Which lines run from the line with "[Soluționarea alternativă a" through the line with "Viaţă după moarte (162, 1033)" in the entries below? Print them exactly, both ends included, and nothing more.

☆ ☆ ☆

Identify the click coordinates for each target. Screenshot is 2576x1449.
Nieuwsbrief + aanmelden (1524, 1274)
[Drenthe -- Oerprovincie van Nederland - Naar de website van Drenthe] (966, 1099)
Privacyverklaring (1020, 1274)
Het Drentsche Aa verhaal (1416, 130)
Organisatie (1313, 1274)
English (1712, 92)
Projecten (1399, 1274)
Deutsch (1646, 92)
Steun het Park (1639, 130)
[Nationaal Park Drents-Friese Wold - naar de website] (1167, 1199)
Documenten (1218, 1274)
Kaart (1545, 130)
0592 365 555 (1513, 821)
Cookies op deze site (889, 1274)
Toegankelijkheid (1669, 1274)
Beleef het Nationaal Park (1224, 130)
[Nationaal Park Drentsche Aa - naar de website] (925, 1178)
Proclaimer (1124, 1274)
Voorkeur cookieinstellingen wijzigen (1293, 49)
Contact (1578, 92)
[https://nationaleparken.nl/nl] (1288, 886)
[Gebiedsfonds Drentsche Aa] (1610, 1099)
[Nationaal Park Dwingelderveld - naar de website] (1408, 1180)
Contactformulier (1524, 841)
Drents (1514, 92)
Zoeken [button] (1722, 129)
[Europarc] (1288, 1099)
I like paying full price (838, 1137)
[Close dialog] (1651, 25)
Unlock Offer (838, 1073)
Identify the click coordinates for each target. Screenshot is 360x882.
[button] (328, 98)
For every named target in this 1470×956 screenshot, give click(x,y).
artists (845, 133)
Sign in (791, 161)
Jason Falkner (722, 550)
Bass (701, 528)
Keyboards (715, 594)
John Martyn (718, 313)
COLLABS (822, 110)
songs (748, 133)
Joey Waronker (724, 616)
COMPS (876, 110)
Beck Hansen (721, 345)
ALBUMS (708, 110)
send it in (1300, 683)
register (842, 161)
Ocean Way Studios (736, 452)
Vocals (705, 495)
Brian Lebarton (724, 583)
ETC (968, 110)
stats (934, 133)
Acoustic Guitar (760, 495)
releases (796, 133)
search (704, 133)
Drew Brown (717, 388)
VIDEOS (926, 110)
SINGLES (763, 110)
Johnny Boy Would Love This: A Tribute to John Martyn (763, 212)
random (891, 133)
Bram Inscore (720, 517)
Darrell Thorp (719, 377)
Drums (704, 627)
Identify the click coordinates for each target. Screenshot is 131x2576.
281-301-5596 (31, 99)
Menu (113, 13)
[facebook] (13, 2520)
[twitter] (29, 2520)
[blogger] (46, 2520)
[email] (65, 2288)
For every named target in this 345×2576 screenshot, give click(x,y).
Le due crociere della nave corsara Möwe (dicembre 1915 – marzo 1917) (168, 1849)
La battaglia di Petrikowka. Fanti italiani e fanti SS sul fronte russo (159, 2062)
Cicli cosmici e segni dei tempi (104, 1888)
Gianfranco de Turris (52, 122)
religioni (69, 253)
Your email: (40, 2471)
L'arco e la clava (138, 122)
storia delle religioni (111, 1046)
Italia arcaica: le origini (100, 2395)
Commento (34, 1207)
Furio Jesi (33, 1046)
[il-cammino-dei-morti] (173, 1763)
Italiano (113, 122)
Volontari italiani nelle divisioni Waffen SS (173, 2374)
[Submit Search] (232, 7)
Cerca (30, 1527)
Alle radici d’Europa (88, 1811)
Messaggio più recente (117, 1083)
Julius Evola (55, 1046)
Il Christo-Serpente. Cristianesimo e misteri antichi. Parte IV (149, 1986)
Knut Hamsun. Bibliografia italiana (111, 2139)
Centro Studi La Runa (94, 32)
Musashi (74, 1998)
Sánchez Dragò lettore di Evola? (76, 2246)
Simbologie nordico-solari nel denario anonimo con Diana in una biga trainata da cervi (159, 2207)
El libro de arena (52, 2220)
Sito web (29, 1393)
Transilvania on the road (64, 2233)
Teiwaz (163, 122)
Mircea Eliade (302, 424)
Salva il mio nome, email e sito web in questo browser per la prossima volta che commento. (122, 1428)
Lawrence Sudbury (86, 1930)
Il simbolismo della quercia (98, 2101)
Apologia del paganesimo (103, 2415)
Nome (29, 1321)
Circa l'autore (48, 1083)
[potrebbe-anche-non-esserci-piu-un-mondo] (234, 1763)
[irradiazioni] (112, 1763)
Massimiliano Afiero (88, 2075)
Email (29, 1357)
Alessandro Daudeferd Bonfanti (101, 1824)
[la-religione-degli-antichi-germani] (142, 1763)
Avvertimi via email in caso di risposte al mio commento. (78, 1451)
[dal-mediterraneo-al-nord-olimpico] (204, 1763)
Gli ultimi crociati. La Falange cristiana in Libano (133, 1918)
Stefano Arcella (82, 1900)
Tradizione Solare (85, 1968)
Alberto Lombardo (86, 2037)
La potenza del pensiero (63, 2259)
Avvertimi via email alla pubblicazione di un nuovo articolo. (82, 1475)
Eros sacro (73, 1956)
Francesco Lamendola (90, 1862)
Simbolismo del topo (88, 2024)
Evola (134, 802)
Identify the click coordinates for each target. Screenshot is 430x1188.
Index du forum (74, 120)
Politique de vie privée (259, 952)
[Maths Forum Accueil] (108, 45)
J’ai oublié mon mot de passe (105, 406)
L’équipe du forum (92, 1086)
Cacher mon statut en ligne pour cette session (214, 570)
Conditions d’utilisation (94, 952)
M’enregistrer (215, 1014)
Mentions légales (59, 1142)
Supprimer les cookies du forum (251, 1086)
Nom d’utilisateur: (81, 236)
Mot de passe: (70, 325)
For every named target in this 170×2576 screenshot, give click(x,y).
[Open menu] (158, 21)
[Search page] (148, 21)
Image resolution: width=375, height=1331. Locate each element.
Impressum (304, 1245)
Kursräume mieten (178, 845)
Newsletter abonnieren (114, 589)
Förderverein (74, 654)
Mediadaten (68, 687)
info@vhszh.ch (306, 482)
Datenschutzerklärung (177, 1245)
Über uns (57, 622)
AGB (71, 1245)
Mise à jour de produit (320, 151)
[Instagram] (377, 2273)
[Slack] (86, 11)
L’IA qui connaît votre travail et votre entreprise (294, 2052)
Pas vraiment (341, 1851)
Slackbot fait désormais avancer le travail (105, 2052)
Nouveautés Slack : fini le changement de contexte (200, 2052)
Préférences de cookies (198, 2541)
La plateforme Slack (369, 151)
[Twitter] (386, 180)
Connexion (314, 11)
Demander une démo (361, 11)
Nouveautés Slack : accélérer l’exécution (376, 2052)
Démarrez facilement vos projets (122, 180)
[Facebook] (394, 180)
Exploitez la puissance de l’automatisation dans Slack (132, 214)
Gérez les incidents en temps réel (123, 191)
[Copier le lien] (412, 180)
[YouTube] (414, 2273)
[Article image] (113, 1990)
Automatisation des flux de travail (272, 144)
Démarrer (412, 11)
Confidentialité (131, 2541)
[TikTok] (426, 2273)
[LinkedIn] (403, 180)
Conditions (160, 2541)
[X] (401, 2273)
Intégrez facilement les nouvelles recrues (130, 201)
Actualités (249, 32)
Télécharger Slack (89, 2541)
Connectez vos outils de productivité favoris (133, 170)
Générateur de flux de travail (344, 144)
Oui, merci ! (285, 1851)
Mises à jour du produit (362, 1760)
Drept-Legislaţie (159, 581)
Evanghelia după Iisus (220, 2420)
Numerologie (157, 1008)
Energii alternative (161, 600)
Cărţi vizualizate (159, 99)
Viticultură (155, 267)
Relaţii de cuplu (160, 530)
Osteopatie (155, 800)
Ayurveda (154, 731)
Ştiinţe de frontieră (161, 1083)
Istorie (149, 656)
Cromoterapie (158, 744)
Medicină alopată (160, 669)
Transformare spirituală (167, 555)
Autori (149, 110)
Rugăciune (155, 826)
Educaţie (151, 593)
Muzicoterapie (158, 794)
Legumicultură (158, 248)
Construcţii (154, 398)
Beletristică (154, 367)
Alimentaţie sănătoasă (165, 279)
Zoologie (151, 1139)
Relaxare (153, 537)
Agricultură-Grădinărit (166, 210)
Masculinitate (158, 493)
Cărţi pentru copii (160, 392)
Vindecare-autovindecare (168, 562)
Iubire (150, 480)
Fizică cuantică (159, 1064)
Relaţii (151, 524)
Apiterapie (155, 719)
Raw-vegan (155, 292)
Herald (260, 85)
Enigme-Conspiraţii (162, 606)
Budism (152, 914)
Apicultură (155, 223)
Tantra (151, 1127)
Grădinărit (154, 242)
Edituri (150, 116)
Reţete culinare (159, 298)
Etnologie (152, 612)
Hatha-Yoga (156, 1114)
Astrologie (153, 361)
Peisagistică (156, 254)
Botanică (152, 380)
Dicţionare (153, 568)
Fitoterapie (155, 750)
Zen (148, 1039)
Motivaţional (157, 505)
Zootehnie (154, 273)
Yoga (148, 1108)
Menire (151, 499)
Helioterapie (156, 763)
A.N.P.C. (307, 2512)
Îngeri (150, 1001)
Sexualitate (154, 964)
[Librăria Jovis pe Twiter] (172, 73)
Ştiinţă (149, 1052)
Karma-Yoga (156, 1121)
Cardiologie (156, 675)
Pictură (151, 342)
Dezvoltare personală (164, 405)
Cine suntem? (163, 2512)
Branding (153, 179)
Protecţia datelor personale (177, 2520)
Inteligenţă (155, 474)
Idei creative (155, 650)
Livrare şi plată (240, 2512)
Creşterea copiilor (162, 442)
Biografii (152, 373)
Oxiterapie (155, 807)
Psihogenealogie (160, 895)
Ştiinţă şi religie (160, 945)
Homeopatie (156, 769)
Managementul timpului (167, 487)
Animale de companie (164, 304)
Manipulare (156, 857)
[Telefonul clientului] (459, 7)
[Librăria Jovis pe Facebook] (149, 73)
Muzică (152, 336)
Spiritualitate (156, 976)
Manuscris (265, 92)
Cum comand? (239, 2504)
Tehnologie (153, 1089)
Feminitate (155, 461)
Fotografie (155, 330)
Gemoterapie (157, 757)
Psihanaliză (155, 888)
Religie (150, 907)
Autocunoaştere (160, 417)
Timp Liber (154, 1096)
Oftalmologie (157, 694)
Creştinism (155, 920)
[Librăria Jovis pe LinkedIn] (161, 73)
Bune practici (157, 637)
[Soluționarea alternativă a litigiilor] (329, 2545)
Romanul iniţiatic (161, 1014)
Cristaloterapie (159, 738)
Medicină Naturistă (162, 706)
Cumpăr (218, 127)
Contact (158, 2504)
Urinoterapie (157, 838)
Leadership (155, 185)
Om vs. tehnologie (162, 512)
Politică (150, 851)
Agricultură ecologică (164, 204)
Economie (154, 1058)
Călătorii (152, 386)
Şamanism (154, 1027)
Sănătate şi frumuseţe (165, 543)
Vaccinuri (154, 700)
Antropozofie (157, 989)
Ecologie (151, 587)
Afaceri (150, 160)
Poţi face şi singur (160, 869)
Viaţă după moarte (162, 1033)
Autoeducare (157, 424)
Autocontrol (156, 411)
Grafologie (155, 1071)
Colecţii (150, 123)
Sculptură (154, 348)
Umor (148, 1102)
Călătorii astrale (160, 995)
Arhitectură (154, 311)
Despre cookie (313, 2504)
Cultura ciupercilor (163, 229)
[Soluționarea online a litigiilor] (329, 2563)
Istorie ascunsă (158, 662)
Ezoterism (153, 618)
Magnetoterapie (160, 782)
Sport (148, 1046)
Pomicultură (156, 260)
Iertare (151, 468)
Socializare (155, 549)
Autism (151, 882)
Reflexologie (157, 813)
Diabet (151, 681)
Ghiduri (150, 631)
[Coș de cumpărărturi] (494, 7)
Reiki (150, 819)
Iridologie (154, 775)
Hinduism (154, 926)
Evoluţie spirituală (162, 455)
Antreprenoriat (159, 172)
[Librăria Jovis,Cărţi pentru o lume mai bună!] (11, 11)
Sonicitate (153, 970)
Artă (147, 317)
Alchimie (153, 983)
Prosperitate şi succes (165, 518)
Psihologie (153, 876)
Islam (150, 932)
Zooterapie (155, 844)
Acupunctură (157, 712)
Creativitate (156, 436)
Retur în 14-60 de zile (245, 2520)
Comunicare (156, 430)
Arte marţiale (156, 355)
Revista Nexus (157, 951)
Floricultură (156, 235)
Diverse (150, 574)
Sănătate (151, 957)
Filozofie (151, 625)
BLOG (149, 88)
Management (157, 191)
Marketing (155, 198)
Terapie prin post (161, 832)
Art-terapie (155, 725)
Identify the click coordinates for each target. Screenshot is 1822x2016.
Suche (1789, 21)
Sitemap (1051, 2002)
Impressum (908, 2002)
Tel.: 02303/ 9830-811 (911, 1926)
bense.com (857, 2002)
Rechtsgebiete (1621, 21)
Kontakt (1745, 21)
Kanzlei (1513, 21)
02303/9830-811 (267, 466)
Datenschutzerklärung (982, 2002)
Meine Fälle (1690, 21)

☆ ☆ ☆

**ANSWER TO THIS PROBLEM**
[Soluționarea alternativă a litigiilor] (329, 2545)
Romanul iniţiatic (161, 1014)
Cristaloterapie (159, 738)
Medicină Naturistă (162, 706)
Cumpăr (218, 127)
Contact (158, 2504)
Urinoterapie (157, 838)
Leadership (155, 185)
Om vs. tehnologie (162, 512)
Politică (150, 851)
Agricultură ecologică (164, 204)
Economie (154, 1058)
Călătorii (152, 386)
Şamanism (154, 1027)
Sănătate şi frumuseţe (165, 543)
Vaccinuri (154, 700)
Antropozofie (157, 989)
Ecologie (151, 587)
Afaceri (150, 160)
Poţi face şi singur (160, 869)
Viaţă după moarte (162, 1033)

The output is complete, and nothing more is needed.